The next day, Chandrakanth receives a letter about Ravi's death. Mohan reads it and Chandrakanth is shocked. Mohan suspects the man he killed may be Chandrakanth's son, which he later verifies after Chandrakanth shows him a photo of Ravi. Chandrakanth also pulls the letter Rajini wrote and asks Mohan to read it. Chandrakanth realizes Srikanth lied about the entire situation including misreading the letter. The two are dejected and exchange sympathy. Chandrakanth suggests Mohan to take shelter elsewhere as his son is a police officer.

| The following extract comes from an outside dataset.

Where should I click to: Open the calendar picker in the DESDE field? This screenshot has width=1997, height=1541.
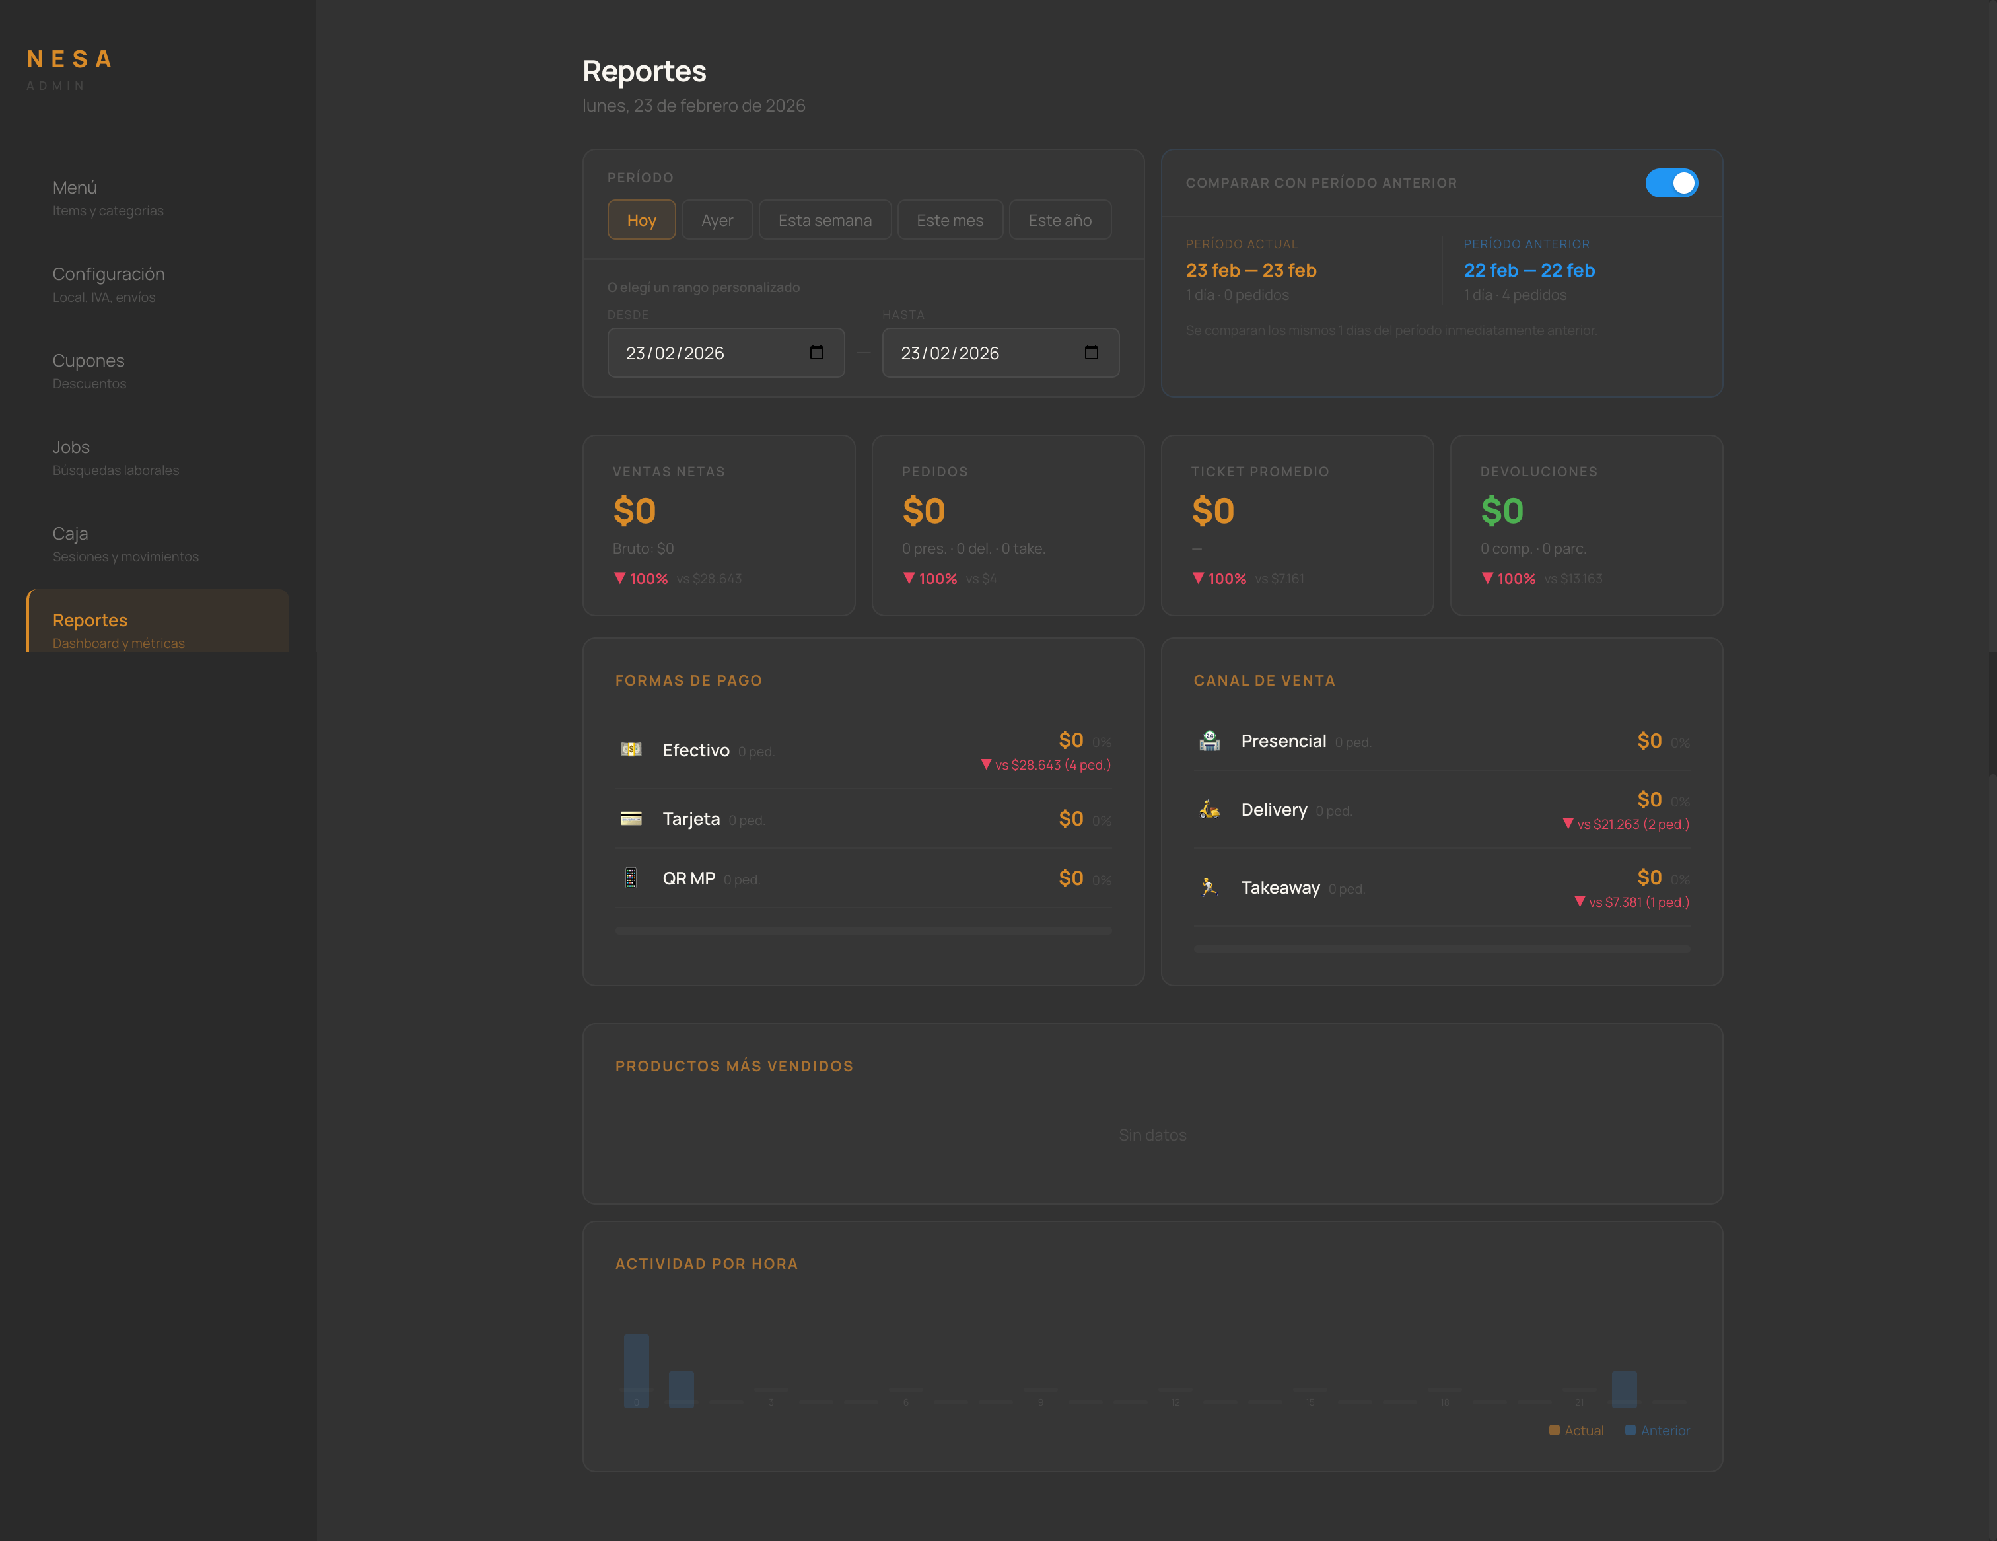pos(817,352)
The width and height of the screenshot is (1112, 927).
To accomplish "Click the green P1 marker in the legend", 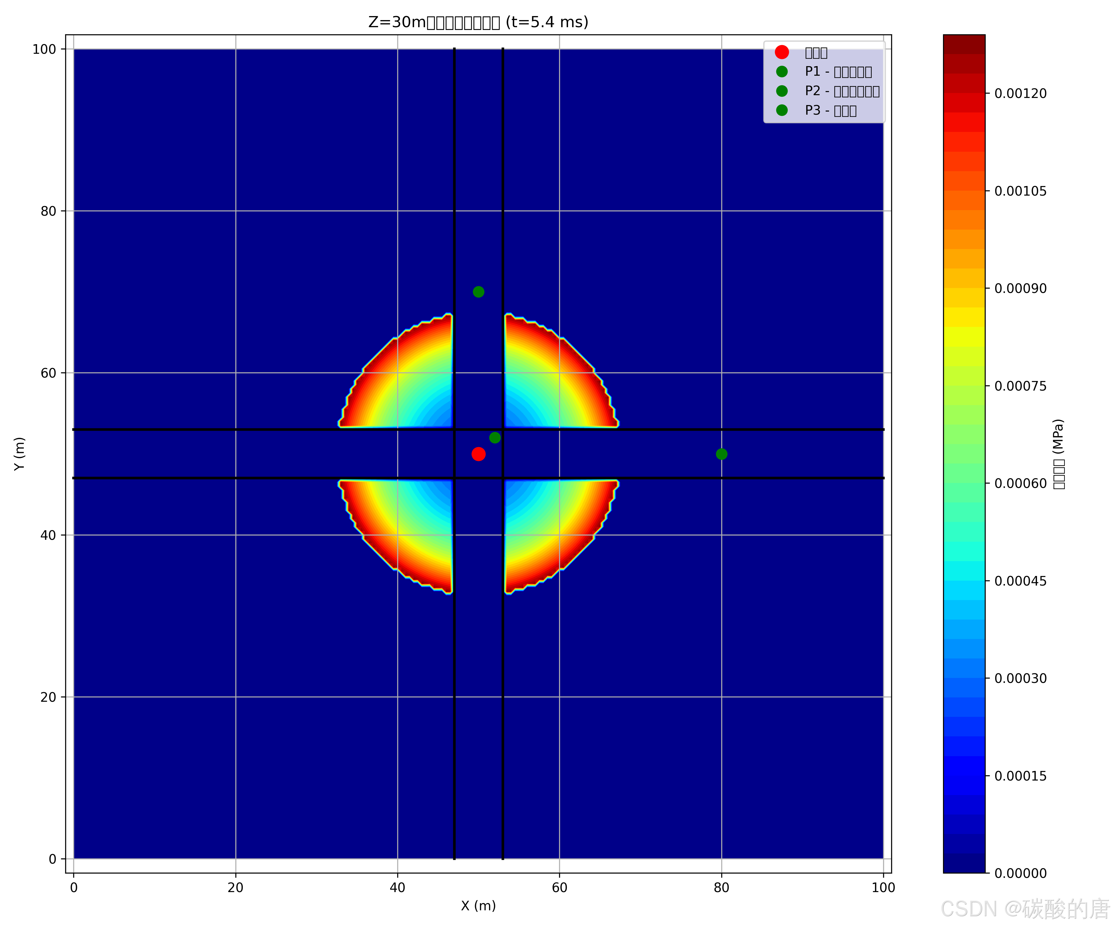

Meanwhile, a disheartened Srikanth enters and relays Ravi's death news to his father, but realizes he is already aware of it. Mohan exposes himself to Srikanth as the murderer and Srikanth attempts to arrest him, when Chandrakanth interferes and pleads Srikanth to allow Mohan one day to spend at the house as he made a promise. Srikanth says that, according to law, he will have to arrest Chandrakanth as well for sheltering a criminal. Before being arrested, Chandrakanth asks Srikanth to leave the uniform so he can solve a personal matter. He hits Srikanth with the stick for cheating him by misreading the letter and blaming himself for Ravi's theft. Mohan, unwilling to let Chandrakanth be arrested, takes Srikanth's gun and threatens him before shooting himself. Before breathing his last, he asks them to play his sister's song on the radio.

== Cast ==
- S. V. Ranga Rao as Major Chandrakanth
- Rama Krishna as Inspector Srikanth aka Sri
- Haranath as Ravikanth aka Ravi
- Jayalalithaa as Bala Tripura Sundari aka Bala
- Chandra Mohan as Mohan
- Vanisri as Rajini
- Ramana Reddy as Bala's father
- Suryakantham as Bala's mother
- Saradhi
- Maddali
- B Koteswara Rao
==Production==
Sukhadukhalu is the Telugu adaptation of the Tamil play Major Chandrakanth, written by K. Balachander. The play had previously been adapted into the Tamil film Major Chandrakanth (1966), directed by Balachander himself. For the Telugu version, the play was translated by Palagummi Padmaraju, who made significant modifications to align it with Telugu culture and sensibilities. Producer P. Ekamreswara Rao, after witnessing the play, decided to adapt it into a feature film. Vanisri played the role previously portrayed by Jayalalitha in the Tamil film, while Jayalalitha was cast in a different role for the Telugu version.

== Soundtrack ==
The music was composed by S. P. Kodandapani. The songs "Idi Mallela Velayani" and "Medante Meda Kadu" are famous songs till date. The latter was one of the first notable hits of S. P. Balasubrahmanyam in Telugu cinema.

Track list
| No. | Title | Lyrics | Singer(s) | Length |
|---|---|---|---|---|
| 1. | "Idi Mallela Velayani" | Devulapalli Krishnasastri | P. Suseela |  |
| 2. | "Medante Meda Kadu" | Devulapalli Krishnasastri | S. P. Balasubrahmanyam |  |
| 3. | "O Andalu Chinde Aa Kallalone" | C. Narayana Reddy | S. P. Balasubrahmanyam, P. Suseela |  |
| 4. | "Endaru Unnaru Meelo Endaru Unnaru" | Kosaraju | P. Suseela, Ghantasala |  |
| 5. | "O Padaaru Naa Vayasu" | Aarudra | S. P. Balasubrahmanyam, P. Suseela |  |

== Reception ==
The film was successful at the box-office.